◆ Kurze Aufgabe 1:
Welche zwei hochberühmten Filme kann die Person, die den Dokumentauszug verfasst hat, nach eigener Aussage nicht ausstehen?

══════

Ein Glück, diesmal werde ich meine Antwort kürzer machen können, ich bin gestern nur sehr unvollkommen zu den Dingen gekommen, die ich eigentlich am Rechner vorhatte, weil ich so viel Zeit für meine Ausführungen verbraten habe. Ich denke, jetzt geht es knapper, und wie ich hoffe, auch so, daß ein Abschluß nahe liegt, denn offen gestanden habe ich wenig Vergnügen an dieser Diskussion.

Zitat

Im Gegensatz zu meinem Suchen in Graden argumentierst du sehr normativ, objektiv und wertkonservativ - du suchst nach diesem Absoluten, nenne es Meisterwerk, nenne es den originellen Künstler. Alles Begriffe, die ich mir schon vor langer Zeit verboten habe, auszusprechen und zu benutzen. Für mich führen sie nur zu Leid, Denkverboten, Vorurteilen und Totschlagargumenten. Sagen wir es so: Ich bin in Bezug auf das Meisterwerk Agnostiker - ich kann nicht beweisen, ob es exisitiert oder nicht. Ich kann einfach nicht daran glauben, will aber seine Existenz auch nicht vollends ausschließen.

Mit einer solchen Position kann ich nun wiederum wenig anfangen. Daß es nahezu unmöglich ist, Kriterien für ein Meisterwerk sofeszulegen, daß jeder dann einem Film oder überhaupt einem Kunstwerk diesen Rang zuspräche, ist mir wohl klar: irgend einer meckert immer (manchmal bin ich derjenige: es gibt, gerade auch bei Filmen, hochberühmte Werke, die ich nicht ausstehen kann, genannt seien nur BLOW UP oder ganz besonders A CLOCKWORK ORANGE).

══════

◆ Kurze Aufgabe 2:
Wandle die Zeilen der Auflistung unten in eine nummerierte Liste um, beginnend mit der Zeile mit „Ratings (234, 98)“ und weiter bis zum Ende der Auflistung. Leerzeilen lässt du dabei weg.

◆ Datensatzzeilen:
══════

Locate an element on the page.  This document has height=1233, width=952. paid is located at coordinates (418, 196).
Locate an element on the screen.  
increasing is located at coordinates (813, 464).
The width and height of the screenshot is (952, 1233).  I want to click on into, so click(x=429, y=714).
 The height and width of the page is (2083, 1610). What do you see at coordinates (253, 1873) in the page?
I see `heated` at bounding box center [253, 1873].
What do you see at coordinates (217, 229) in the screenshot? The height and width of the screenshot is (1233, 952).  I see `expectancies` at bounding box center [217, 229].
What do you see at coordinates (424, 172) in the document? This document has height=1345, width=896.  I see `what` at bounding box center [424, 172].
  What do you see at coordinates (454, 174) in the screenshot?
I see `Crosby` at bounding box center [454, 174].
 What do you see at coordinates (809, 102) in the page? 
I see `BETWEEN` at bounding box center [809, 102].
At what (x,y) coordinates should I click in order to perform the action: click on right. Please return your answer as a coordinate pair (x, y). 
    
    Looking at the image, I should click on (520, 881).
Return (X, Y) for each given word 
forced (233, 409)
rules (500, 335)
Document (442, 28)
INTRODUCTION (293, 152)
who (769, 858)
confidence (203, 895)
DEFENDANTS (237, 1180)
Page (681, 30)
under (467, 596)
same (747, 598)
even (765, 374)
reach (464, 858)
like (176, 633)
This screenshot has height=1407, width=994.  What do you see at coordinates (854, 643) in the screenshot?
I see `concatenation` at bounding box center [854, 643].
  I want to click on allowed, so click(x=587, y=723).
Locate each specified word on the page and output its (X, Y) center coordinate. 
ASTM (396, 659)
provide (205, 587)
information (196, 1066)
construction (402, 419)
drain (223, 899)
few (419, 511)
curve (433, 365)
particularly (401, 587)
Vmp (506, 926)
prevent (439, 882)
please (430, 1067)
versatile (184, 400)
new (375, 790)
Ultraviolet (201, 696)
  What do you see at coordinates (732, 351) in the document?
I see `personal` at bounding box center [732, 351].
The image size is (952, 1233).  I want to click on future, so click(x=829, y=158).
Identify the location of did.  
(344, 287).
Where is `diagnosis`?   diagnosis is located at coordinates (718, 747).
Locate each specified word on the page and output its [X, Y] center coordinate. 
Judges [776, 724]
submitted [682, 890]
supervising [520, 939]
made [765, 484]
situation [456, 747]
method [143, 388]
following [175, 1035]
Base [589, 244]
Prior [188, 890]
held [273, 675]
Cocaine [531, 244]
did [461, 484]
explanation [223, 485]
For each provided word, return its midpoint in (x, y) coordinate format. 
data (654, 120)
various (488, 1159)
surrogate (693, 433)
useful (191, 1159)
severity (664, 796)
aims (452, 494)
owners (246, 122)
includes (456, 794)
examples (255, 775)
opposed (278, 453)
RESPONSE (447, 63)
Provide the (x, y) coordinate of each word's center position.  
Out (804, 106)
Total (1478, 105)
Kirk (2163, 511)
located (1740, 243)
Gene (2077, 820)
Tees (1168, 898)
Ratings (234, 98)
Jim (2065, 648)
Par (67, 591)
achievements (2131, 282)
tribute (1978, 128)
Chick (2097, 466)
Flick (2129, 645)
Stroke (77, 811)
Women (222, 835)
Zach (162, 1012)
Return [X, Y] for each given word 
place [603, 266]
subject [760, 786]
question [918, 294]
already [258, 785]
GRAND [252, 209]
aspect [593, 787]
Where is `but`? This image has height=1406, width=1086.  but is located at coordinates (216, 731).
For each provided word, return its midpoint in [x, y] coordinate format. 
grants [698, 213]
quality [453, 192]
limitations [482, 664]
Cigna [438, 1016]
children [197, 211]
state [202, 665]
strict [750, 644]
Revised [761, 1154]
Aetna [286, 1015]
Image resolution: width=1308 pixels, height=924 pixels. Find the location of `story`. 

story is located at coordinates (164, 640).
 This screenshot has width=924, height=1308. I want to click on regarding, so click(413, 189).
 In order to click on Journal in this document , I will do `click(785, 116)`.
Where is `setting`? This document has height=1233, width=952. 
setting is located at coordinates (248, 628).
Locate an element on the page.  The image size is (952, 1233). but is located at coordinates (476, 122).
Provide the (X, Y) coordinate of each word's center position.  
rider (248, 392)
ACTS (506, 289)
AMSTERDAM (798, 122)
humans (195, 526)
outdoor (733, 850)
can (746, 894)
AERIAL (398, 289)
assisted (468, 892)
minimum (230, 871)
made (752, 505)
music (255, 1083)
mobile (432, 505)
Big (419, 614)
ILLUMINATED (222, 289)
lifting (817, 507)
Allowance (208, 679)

══════

◆ Erwartete Ausgabe 1:
BLOW UP und A CLOCKWORK ORANGE.

◆ Erwartete Ausgabe 2:
1. Ratings (234, 98)
2. Jim (2065, 648)
3. Par (67, 591)
4. achievements (2131, 282)
5. tribute (1978, 128)
6. Chick (2097, 466)
7. Flick (2129, 645)
8. Stroke (77, 811)
9. Women (222, 835)
10. Zach (162, 1012)
11. Return [X, Y] for each given word 
12. place [603, 266]
13. subject [760, 786]
14. question [918, 294]
15. already [258, 785]
16. GRAND [252, 209]
17. aspect [593, 787]
18. Where is `but`? This image has height=1406, width=1086.  but is located at coordinates (216, 731).
19. For each provided word, return its midpoint in [x, y] coordinate format. 
20. grants [698, 213]
21. quality [453, 192]
22. limitations [482, 664]
23. Cigna [438, 1016]
24. children [197, 211]
25. state [202, 665]
26. strict [750, 644]
27. Revised [761, 1154]
28. Aetna [286, 1015]
29. Image resolution: width=1308 pixels, height=924 pixels. Find the location of `story`. 
30. story is located at coordinates (164, 640).
31.  This screenshot has width=924, height=1308. I want to click on regarding, so click(413, 189).
32.  In order to click on Journal in this document , I will do `click(785, 116)`.
33. Where is `setting`? This document has height=1233, width=952. 
34. setting is located at coordinates (248, 628).
35. Locate an element on the page.  The image size is (952, 1233). but is located at coordinates (476, 122).
36. Provide the (X, Y) coordinate of each word's center position.  
37. rider (248, 392)
38. ACTS (506, 289)
39. AMSTERDAM (798, 122)
40. humans (195, 526)
41. outdoor (733, 850)
42. can (746, 894)
43. AERIAL (398, 289)
44. assisted (468, 892)
45. minimum (230, 871)
46. made (752, 505)
47. music (255, 1083)
48. mobile (432, 505)
49. Big (419, 614)
50. ILLUMINATED (222, 289)
51. lifting (817, 507)
52. Allowance (208, 679)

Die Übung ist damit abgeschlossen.